Now, for all of you out there who are thinking “I wish I could have sex that often!” let me say that doctor prescribed sex is not all it’s cracked up to be. In fact, it is awful. It turns something that is supposed to be fun, pleasurable and even spiritual into a chore that needs to be ticked off your “to-do” list. You have to do it (or else you feel guilty for not doing your best to get pregnant), you can’t use lubricant (it kills the sperm), and there is no cuddling afterwards (your bum is stuck up in the air on a pillow). Add that to the hormonal changes you go through if you are on the fertility drugs, and ups and downs you feel as you hope, hope, hope and then are disappointed, and the whole experience can really make your sex life take a nose-dive.

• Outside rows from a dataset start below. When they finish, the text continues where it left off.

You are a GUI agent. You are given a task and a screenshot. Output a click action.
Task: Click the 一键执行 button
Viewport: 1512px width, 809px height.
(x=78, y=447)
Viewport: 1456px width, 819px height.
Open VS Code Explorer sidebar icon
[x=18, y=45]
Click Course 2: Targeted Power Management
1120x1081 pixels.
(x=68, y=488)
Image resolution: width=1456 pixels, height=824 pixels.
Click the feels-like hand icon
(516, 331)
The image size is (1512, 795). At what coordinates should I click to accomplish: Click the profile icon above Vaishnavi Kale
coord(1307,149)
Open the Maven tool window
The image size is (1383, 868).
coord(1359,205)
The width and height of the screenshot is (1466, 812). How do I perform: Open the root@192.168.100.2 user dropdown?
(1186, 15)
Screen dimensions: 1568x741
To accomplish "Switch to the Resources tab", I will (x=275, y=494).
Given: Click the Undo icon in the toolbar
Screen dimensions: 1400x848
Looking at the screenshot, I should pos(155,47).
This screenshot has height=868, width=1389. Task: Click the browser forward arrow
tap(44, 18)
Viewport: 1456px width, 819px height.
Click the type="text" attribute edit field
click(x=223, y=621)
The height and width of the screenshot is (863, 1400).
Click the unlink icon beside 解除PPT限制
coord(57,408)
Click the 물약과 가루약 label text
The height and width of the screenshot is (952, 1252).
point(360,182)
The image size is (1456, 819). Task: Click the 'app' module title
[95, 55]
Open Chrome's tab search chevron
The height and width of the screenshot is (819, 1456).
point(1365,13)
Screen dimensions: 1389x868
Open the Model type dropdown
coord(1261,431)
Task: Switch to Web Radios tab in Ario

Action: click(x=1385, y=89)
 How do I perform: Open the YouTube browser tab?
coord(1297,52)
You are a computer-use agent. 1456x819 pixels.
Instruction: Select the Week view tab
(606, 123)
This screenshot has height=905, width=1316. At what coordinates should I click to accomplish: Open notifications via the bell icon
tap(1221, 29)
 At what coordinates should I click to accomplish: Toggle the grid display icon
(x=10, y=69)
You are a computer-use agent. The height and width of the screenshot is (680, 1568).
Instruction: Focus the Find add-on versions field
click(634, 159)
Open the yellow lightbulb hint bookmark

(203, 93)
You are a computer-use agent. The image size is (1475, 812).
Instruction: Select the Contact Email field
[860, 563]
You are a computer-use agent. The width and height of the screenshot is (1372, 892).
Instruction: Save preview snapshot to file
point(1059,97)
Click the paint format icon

In my business as a Passion Coach, many women have come to me to discuss the ramifications of infertility on their sex lives. Their stories are remarkably similar. They speak about the fact that their minds are constantly on getting pregnant, which makes it very difficult to be romantic and stay in the mood because their mind keeps wandering to whether or not this will be the time that they conceive. They are constantly thinking about what day it is, and whether their period is going to come this month or not. Some husbands feel so much pressure that they cannot get and maintain an erection (which, of course, frustrates both them and their wives!). And underling all of their experiences – the waiting, waiting, waiting, waiting.

So, how do we maintain good sex lives in the midst of all of this? Here are a few suggestions:

  • Add variety to love-making (change rooms or the time of day that you have sex, add candles or music, play strip poker, etc.)
  • Make sure to have sex even on days which are not “doctor prescribed” so that your sexual relationship isn’t completely tied to the task of procreation
  • Find some friends or a support group to talk to so that you don’t feel isolated during this time
  • Try to find the humor in the midst of attempts to conceive (ie: read a funny yet honest blog, allow yourself to laugh)
  • Take steps to reduce stress in your life (ie: physical exercise, learn stress reduction techniques such as yoga, choose to try to conceive during times of lower stress in your career, and laugh (see point above)
  • Explore other options like adoption, IVF, or acupuncture
  • Set a time period of “trying” interspersed with a period of taking a break (and really take the break – toss out the charts, put away the thermometer, stop tracking your cycle)
  • As best as possible, make peace with the concept of not having a biological child

But at the end of the day, the thing to remember through this is what originally drove this whole thing – a desire to come together as a couple in the deepest of ways. I say that we need to remember that because in the midst of “baby making sex” it is easy to forget to make love. And that is what this is all about really. The intent of the exercise is to fall deeper in love with your spouse, so don’t let it become a wedge that drives you apart.